En effet, « protéger sa famille » est une revendication qui soulève de nombreux débats. Dans une certaine mesure, la volonté de se protéger, soi et ses proches, pourrait alimenter un idéal sécuritaire dont les potentiels dangers ont d’ores et déjà été explorés (Dorlin, 2017). Plus encore, l’institution familiale, comme construction sociale et politique, participe pleinement de la reproduction d’oppressions de classe, de race et de genre, qui permettent le maintien d’une société capitaliste et productiviste (O’Brien, 2023 ; Szuba, 2008). L’idéal familial est celui de la famille blanche et bourgeoise, s’imposant au détriment d’autres formes de familles, queer, racisées, qui ne bénéficient ni de la même reconnaissance, ni des mêmes droits (hooks, 1984 ; O’Brien, 2023 ; Ouassak, 2023). Dès lors, ces questionnements liés à la notion de famille, tirés des réceptions de la collapsologie, pourraient pousser les milieux écologistes à s’interroger plus largement sur leur prise en compte des oppressions systémiques (Belmallem, en cours). L’écologie politique pourrait ainsi mener sa saine auto-critique. 
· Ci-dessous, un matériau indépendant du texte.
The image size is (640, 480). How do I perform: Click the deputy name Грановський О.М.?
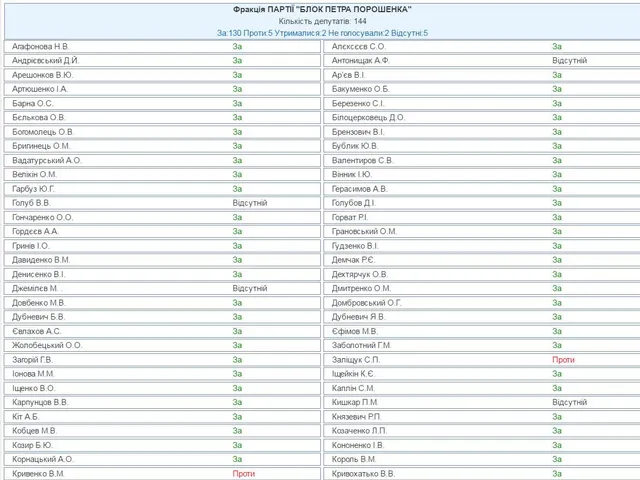coord(365,231)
En définitive, la thèse espère avoir contribué à plusieurs chantiers. Il s’agissait d’abord d’historiciser les débats relatifs à la collapsologie et de « désamorcer la caricature » du catastrophisme (Semal, 2019), en faisant reconnaître l’agentivité des effondristes. La collapsologie ne condamne pas nécessairement à l’inaction et le discours sur l’effondrement, pour être mieux compris, gagne à être observé depuis les milieux qui le reçoivent, s’en emparent, le transforment. Puis, à partir des réceptions de la collapsologie, la thèse entend proposer un essai de cartographie des tensions et ambiguïtés traversant l’écologie politique, exacerbées par ses recompositions contemporaines. Dès lors, cette recherche espère contribuer à un travail de clarification théorique au sein des milieux écologistes, permettant de réaffirmer, face à la catastrophe écologique globale en cours, le projet démocratique de l’écologie politique.